====== Dataset records ======

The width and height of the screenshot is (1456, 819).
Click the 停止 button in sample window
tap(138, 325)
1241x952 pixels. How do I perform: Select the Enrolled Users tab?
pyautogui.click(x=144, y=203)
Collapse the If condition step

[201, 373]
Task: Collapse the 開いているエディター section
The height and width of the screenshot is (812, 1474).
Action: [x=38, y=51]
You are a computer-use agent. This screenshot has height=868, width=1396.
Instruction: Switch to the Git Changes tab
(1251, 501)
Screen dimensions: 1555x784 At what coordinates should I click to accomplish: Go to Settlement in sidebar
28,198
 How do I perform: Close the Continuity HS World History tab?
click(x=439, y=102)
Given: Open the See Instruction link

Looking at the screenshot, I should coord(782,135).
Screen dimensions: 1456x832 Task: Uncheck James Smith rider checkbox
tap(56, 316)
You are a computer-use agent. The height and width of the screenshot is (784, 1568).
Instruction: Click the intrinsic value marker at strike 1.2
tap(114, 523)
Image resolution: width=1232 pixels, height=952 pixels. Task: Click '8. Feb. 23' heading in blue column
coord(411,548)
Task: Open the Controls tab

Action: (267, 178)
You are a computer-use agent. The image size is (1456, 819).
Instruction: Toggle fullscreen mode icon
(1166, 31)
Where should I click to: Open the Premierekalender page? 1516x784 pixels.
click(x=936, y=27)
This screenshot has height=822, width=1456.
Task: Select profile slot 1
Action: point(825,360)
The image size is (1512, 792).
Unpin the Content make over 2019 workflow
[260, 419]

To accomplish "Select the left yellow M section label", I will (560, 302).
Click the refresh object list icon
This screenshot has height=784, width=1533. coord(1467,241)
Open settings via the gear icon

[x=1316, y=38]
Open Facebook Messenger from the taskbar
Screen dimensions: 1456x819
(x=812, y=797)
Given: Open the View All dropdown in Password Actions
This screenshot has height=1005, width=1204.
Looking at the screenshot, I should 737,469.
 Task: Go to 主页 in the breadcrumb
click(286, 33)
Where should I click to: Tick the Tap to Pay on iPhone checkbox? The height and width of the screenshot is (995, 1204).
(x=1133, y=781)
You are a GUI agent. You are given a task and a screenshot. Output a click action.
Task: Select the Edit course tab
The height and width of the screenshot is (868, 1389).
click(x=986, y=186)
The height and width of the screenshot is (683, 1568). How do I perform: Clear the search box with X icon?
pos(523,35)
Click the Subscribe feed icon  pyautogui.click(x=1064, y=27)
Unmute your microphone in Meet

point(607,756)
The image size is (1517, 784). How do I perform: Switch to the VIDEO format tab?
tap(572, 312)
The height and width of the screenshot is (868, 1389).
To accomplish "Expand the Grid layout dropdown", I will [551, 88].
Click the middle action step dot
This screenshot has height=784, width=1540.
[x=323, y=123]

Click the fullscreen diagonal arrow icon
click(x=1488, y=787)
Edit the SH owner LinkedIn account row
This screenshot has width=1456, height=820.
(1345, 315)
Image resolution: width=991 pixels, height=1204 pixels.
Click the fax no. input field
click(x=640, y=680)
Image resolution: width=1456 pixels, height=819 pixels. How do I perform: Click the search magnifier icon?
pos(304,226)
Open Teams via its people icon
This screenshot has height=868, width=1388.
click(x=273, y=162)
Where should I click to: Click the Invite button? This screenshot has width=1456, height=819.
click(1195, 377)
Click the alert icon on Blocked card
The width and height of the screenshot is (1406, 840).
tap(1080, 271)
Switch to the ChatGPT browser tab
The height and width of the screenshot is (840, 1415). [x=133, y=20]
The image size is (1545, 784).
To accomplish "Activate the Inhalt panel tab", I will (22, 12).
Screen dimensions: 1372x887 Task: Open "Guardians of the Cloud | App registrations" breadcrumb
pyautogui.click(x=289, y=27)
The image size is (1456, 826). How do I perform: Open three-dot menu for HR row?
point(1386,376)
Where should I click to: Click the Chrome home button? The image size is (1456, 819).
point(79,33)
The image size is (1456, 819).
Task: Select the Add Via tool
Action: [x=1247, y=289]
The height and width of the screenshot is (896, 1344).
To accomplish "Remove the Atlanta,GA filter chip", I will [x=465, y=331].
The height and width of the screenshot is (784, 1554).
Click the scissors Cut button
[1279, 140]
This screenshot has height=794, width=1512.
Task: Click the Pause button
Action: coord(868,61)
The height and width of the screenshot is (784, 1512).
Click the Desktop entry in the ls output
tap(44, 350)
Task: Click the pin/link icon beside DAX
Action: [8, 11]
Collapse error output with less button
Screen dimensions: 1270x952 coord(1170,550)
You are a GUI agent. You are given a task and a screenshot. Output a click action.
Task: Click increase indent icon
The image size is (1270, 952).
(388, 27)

======

§ Assigned task
Find the lines above that include the string "dropdown" and copy them.

§ Solution for this exercise
Given: Open the View All dropdown in Password Actions
To accomplish "Expand the Grid layout dropdown", I will [551, 88].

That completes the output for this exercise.